### Exercise
Find the lines of data that contain the string "width", then list them.
------------------------------------------------------------------------
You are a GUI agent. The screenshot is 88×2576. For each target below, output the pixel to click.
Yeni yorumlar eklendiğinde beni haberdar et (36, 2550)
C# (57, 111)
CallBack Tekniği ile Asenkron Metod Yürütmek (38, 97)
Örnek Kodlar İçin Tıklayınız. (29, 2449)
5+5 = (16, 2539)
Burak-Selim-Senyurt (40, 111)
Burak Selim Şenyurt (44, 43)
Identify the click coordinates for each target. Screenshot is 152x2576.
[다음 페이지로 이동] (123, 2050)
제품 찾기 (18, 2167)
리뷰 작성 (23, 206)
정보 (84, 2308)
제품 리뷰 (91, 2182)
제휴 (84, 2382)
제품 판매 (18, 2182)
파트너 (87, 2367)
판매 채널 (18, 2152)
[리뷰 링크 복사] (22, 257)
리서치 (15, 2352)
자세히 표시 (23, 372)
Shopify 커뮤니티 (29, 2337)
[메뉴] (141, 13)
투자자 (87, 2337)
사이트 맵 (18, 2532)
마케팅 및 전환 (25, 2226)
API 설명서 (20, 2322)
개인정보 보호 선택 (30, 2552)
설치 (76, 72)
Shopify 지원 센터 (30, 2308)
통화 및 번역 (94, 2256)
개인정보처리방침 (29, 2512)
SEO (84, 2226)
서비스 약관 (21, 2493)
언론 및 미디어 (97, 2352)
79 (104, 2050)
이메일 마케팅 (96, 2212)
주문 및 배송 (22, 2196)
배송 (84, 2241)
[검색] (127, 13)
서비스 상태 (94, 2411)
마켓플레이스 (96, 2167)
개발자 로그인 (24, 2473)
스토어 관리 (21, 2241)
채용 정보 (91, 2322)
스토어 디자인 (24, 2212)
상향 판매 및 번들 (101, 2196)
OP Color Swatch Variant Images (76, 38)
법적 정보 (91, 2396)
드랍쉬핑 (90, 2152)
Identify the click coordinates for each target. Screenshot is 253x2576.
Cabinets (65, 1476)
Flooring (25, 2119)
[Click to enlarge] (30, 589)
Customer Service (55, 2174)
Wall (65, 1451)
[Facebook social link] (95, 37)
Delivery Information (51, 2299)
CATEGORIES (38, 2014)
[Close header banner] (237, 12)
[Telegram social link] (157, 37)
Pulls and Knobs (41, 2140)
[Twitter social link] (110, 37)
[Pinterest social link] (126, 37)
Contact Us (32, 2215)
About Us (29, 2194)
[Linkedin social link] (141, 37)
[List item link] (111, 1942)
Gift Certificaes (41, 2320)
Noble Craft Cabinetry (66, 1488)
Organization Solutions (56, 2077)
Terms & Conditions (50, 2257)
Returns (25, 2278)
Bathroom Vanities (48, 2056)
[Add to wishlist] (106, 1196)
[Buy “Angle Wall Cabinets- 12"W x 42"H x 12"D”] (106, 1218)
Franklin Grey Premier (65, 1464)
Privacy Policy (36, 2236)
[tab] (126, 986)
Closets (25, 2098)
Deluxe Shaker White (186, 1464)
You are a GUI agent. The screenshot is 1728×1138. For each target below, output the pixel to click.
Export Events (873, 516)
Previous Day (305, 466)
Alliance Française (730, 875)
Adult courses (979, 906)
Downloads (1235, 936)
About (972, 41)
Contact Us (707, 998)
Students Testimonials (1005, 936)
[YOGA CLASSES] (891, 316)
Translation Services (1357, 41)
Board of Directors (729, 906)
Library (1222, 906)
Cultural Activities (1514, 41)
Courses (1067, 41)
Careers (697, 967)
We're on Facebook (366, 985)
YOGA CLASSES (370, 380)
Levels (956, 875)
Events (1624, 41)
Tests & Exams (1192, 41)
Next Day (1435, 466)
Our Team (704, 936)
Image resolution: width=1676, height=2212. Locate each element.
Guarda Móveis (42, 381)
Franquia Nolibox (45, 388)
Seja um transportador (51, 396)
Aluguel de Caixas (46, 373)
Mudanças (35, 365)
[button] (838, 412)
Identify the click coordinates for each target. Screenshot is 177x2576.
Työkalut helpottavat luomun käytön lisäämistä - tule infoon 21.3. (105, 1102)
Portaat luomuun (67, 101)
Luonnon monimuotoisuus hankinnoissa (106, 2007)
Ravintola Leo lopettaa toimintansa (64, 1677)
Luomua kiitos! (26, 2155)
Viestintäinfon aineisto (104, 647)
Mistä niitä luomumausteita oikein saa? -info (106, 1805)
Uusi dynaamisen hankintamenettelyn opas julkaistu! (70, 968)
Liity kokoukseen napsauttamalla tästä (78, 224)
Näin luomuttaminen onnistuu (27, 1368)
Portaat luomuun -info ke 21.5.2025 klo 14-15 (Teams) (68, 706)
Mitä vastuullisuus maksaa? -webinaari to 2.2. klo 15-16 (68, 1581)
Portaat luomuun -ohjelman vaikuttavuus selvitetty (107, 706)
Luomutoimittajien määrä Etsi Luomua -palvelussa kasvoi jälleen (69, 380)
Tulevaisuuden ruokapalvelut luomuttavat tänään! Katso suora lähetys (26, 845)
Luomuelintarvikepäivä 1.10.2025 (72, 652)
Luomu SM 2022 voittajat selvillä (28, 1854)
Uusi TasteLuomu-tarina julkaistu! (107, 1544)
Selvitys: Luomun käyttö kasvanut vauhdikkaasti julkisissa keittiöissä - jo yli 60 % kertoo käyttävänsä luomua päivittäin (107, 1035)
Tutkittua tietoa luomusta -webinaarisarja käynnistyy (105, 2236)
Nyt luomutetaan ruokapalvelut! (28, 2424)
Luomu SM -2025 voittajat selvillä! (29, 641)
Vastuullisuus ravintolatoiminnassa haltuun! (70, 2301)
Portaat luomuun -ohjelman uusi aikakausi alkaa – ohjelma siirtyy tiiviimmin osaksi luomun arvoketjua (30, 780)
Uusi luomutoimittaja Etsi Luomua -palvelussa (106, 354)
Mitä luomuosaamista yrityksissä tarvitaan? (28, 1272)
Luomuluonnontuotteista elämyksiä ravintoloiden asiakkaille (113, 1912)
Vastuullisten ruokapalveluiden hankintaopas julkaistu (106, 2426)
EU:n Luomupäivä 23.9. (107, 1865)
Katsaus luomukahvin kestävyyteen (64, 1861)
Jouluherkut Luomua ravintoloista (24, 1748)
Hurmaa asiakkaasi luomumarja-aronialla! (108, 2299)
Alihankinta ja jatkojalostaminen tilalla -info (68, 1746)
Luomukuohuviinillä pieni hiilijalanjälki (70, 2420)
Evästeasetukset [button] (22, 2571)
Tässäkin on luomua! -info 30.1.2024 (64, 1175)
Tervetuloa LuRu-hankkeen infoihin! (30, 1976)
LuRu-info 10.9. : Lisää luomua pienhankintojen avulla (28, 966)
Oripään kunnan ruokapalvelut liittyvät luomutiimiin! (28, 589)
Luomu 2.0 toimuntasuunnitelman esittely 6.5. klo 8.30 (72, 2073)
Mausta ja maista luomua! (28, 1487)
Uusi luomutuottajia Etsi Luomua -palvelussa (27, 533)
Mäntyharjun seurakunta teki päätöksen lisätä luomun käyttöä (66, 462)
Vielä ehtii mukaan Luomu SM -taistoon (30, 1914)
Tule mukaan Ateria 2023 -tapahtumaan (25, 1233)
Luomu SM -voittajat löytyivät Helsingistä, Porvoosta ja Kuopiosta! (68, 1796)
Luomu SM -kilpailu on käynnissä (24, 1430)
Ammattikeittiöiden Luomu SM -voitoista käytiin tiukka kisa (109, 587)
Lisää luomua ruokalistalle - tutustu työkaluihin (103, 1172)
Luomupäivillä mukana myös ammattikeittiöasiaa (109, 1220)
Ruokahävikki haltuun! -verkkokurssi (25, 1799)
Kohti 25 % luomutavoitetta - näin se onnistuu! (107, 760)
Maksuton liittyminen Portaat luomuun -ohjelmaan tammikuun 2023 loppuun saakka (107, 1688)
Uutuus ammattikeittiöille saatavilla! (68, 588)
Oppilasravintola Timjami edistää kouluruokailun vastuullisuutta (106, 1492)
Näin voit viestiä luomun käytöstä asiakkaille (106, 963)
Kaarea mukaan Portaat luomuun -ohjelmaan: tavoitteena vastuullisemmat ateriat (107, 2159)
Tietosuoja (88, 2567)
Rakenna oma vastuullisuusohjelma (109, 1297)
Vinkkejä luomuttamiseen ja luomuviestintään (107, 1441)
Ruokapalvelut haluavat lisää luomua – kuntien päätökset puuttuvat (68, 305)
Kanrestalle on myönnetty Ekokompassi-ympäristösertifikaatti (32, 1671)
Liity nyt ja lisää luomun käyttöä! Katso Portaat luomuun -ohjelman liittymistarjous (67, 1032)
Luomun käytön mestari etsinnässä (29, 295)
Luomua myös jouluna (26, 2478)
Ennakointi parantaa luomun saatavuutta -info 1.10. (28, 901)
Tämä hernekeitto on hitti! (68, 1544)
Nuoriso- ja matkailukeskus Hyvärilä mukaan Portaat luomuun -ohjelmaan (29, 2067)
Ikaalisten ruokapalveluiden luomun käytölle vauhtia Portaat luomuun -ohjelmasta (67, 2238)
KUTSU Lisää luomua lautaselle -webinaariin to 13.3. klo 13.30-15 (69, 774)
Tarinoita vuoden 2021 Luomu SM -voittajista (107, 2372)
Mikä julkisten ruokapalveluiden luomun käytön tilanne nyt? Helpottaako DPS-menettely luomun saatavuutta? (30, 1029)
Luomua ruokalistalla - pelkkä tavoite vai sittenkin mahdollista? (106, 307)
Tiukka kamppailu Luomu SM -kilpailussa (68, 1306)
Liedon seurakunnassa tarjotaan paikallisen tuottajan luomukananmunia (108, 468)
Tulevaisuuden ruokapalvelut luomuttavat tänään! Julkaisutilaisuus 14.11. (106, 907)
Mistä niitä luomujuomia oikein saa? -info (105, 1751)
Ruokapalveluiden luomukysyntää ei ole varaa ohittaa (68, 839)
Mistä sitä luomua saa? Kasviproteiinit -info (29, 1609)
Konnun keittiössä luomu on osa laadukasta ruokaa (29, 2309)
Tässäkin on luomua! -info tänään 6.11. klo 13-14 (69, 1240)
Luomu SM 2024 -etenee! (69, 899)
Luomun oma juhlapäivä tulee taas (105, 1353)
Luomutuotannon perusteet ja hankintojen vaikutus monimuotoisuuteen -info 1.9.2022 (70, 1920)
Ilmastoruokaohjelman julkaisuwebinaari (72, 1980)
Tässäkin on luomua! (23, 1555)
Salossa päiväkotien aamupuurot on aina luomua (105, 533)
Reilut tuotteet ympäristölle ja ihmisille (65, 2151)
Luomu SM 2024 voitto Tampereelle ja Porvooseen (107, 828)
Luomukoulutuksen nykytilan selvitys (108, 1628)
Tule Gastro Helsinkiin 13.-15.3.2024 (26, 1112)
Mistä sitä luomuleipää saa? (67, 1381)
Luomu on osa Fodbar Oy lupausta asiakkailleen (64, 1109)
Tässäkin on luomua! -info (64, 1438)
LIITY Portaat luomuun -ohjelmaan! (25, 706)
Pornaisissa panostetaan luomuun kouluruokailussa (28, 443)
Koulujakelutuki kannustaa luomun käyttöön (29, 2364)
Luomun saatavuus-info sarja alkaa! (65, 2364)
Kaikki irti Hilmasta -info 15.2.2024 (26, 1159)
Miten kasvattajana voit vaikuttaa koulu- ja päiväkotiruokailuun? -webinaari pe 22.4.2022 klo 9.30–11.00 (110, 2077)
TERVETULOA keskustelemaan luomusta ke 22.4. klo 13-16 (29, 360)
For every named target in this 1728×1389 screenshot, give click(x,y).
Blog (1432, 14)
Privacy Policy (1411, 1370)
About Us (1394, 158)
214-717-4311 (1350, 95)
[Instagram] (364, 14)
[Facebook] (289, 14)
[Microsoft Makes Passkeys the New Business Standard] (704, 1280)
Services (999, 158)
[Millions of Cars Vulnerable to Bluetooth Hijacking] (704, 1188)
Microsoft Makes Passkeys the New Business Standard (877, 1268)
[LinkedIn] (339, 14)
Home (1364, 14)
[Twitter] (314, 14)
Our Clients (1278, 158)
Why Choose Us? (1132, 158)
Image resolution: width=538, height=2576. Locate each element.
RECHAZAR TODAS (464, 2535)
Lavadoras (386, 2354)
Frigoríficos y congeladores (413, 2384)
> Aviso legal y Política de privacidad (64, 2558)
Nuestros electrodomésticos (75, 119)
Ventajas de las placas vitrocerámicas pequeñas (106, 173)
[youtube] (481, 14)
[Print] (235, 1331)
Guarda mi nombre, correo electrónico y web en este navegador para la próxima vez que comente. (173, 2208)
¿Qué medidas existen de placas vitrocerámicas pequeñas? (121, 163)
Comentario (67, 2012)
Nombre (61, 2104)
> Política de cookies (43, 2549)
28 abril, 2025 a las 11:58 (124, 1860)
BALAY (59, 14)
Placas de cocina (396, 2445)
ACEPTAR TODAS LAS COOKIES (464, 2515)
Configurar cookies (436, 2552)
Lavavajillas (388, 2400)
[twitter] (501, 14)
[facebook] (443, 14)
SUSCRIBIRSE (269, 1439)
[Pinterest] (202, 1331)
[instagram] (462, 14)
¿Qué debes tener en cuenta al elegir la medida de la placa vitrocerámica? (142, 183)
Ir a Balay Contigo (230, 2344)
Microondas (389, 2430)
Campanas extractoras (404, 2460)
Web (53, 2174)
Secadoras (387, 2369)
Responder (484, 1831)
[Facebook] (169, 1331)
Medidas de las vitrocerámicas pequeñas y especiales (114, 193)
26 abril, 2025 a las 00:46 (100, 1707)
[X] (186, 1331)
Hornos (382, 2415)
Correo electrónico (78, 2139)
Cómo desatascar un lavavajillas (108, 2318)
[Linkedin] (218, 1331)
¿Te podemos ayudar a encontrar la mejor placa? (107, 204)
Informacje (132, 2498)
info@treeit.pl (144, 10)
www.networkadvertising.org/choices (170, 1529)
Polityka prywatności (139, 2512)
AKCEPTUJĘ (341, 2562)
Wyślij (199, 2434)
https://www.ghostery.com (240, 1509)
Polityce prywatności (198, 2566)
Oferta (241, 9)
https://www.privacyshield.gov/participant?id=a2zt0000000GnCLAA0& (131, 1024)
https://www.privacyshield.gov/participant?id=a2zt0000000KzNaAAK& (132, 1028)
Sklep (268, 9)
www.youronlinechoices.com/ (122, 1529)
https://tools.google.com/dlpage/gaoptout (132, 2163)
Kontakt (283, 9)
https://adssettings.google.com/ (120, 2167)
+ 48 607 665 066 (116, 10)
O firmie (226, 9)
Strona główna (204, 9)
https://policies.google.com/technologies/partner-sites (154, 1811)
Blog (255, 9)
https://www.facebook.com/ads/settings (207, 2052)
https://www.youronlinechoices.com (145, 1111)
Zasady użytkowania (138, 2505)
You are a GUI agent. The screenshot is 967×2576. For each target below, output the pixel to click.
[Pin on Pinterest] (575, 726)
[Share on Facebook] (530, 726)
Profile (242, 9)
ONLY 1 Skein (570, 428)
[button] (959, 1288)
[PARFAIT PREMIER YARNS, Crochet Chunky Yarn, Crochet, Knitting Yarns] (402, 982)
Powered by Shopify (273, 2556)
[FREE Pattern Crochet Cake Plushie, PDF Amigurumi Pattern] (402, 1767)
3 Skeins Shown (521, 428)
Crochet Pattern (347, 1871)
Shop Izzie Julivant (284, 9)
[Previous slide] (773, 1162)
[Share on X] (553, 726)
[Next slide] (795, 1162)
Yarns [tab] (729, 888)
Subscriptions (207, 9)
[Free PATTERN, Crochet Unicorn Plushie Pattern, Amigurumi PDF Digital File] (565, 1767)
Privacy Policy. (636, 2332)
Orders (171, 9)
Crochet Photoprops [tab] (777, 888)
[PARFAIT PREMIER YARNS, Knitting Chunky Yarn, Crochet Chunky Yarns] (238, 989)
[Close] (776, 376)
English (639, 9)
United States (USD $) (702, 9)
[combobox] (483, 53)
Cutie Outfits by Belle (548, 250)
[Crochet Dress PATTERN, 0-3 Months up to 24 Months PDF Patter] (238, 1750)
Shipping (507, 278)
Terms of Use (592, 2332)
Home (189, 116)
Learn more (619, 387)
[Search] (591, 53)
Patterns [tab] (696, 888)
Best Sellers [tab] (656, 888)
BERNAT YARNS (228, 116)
------------------------------------------------------------------------
### Answer box
Image resolution: width=1676, height=2212. Locate each element.
Image resolution: width=538, height=2576. Locate each element.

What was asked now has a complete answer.